The Jakarta Post Tuesday, November 9, 2004

AGO to 'honor' Soares acquittal, review procedure

M. Taufiqurrahman, The Jakarta Post, Jakarta

Following the Supreme Court acquittal of former East Timor governor Abilio Soares from human rights violations, the prospect that other suspected abusers would be brought to justice has dimmed, as the Attorney General's Office (AGO) said on Monday it would not contest the decision.

AGO spokesman RJ Soehandojo said the office honored the Supreme Court's decision to clear Soares of all charges in the East Timor human rights case and would not challenge it, as all legal recourse had been exhausted.

"Our next step will be to review the whole judicial process to see whether the law was applied properly. However, the review will only serve an internal purpose," he told The Jakarta Post.

Soehandojo said justices and prosecutors may have interpreted the Human Rights Law differently.

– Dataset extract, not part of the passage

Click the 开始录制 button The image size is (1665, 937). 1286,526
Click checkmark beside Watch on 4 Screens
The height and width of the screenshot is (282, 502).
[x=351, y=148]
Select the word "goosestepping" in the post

"The review will tell us more about how to present a strong case against human rights violators in the future," he said.

The AGO has been criticized for creating a very weak case for the prosecution against Soares and 17 other defendants in connection with the bloodshed and rampage that occurred before and after the 1999 East Timor referendum. Aside from Soares, the only other civilian tried by the ad hoc rights tribunal was militia leader Eurico Gueterres; the rest were police and military officers who have all been acquitted.

Soares, the only senior official detained in the rights cases, was acquitted last week by the Supreme Court on the grounds that the territory was under military rule at the time of the atrocities, so a civilian official could not be held responsible.

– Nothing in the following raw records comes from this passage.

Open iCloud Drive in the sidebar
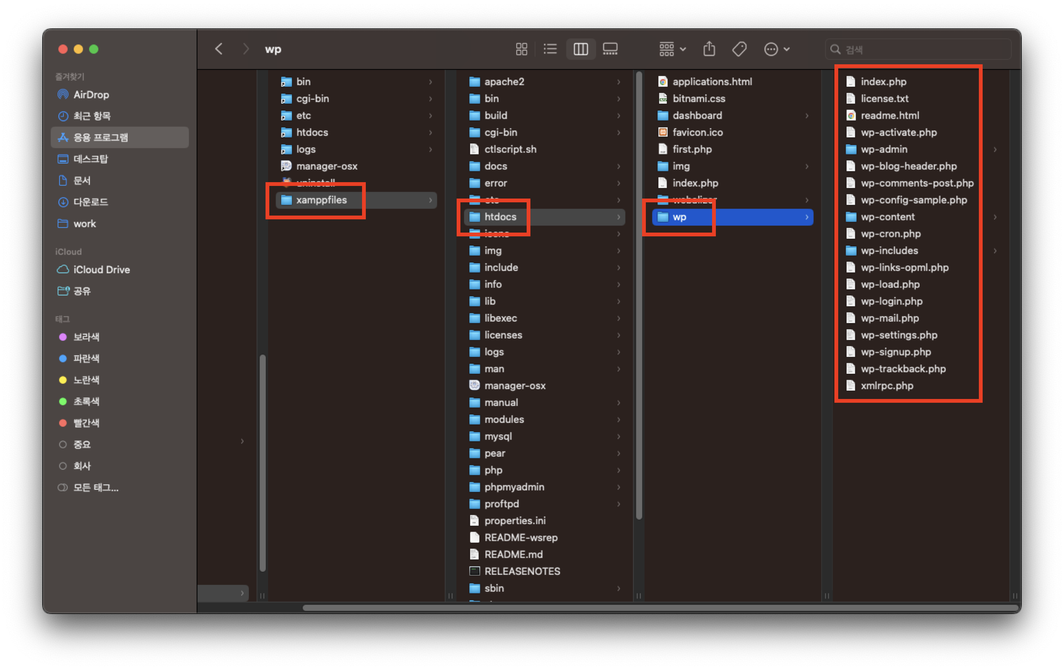point(102,269)
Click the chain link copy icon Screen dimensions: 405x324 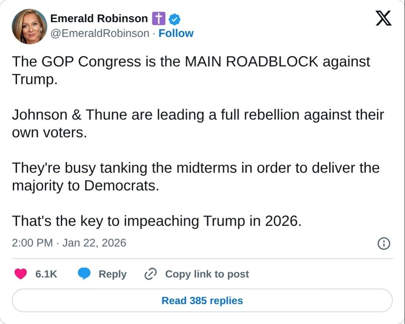tap(151, 274)
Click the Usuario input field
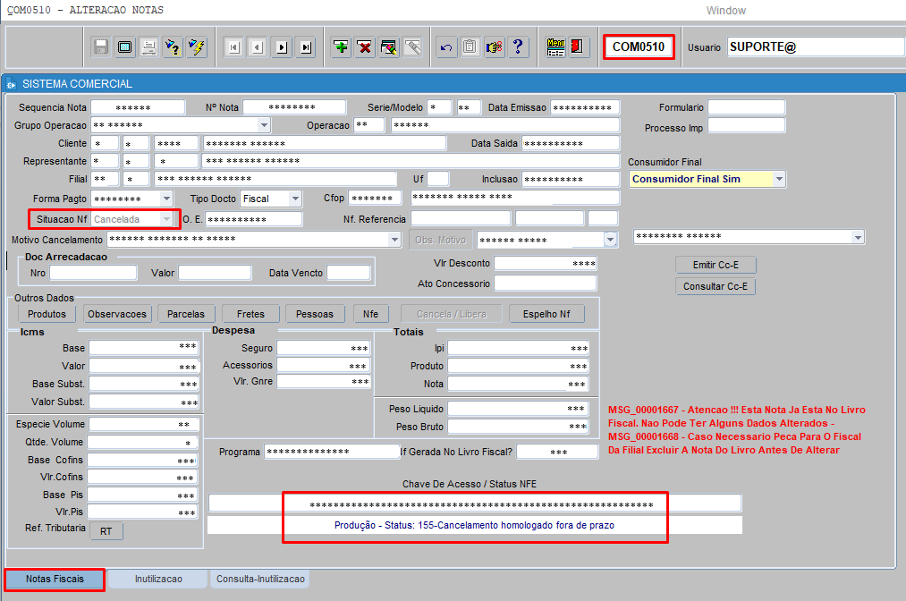The width and height of the screenshot is (906, 601). [814, 47]
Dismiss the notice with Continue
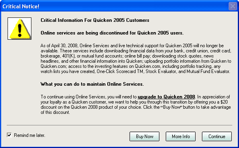This screenshot has height=148, width=239. click(217, 136)
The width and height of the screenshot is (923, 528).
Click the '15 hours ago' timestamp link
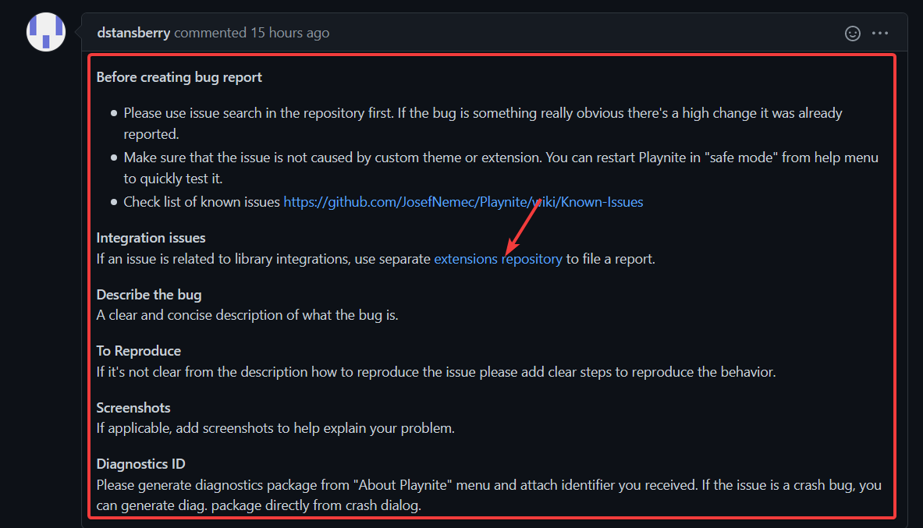(x=290, y=33)
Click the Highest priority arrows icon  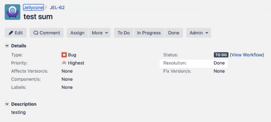[64, 63]
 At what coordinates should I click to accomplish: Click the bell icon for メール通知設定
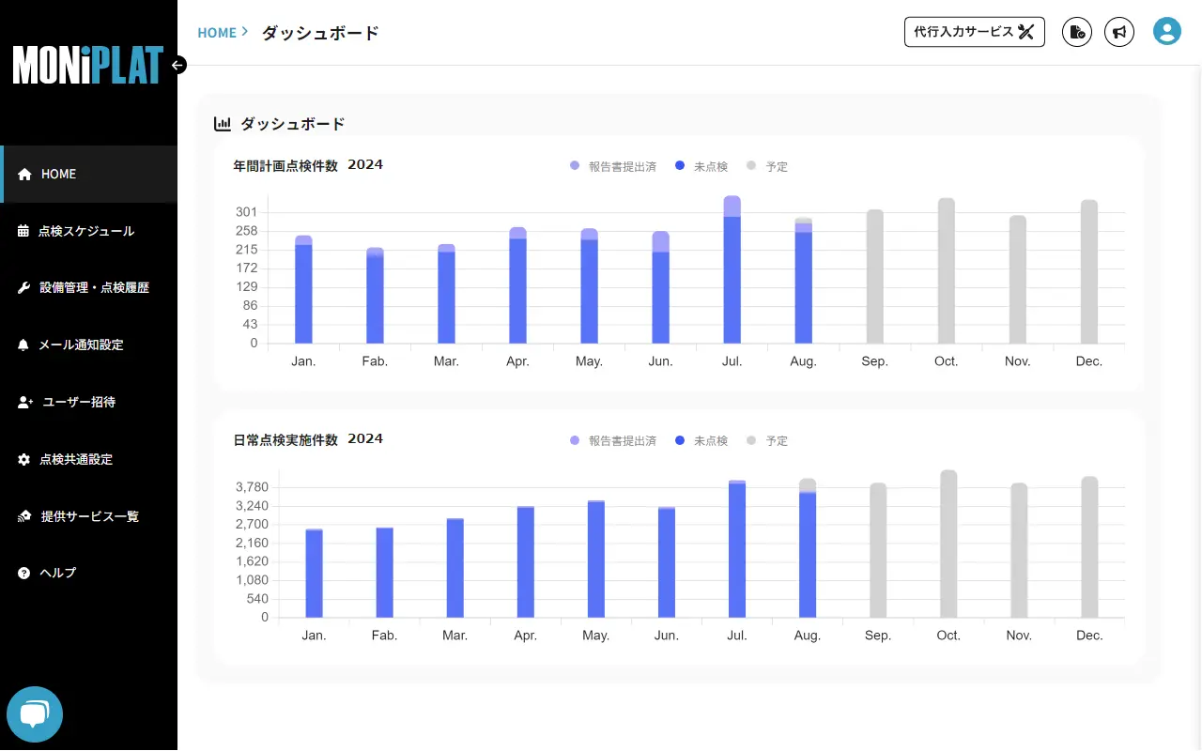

The former governor was sentenced in 2002 to three years in jail for failing to control his subordinates during an attack on a church in Liquisa regency that left 22 civilians dead.

Critics have said the weak prosecution's case left the Supreme Court no choice but to acquit Soares. The ad hoc rights tribunal was Indonesia's only hope of avoiding an international tribunal to try parties suspected of perpetrating the mayhem in which 1,000 East Timorese civilians are believed to have been killed.

Separately, Ifdhal Kasim of the Institute for Policy Research and Advocacy (Elsam) said Indonesia could still elude the possibility of an international tribunal by salvaging the remaining legal process taken against the rights abusers. For example, Gueterres is appealing his five-year sentence.

"The Supreme Court justices must show resolve and reject the appeal, because what they decide has wide political implications in the outside world," said Ifdhal.

Soares and Gueterres have claimed to be scapegoats, as all police and military suspects -- mostly Indonesian nationals -- walked free.

Ifdhal said although the government could not intervene in the judicial process, it could send a strong signal about its commitment to bringing human rights abusers to justice.

"A number of Scandinavian countries have proposed to United Nations secretary-general Kofi Annan that a Commission of Experts be established to review the entirety of court proceedings at the ad hoc rights tribunal," he said.

If the Commission deemed the Indonesian judiciary inadequate in its execution of the law in the East Timor rights cases, it could recommend the establishment of an international tribunal.

"With all the pressure against us, we must leave behind nationalistic sentiment that obscured the trying of rights abusers in East Timor. The case is not about the military as an institution, but about individuals who abused their authority," Ifdhal said.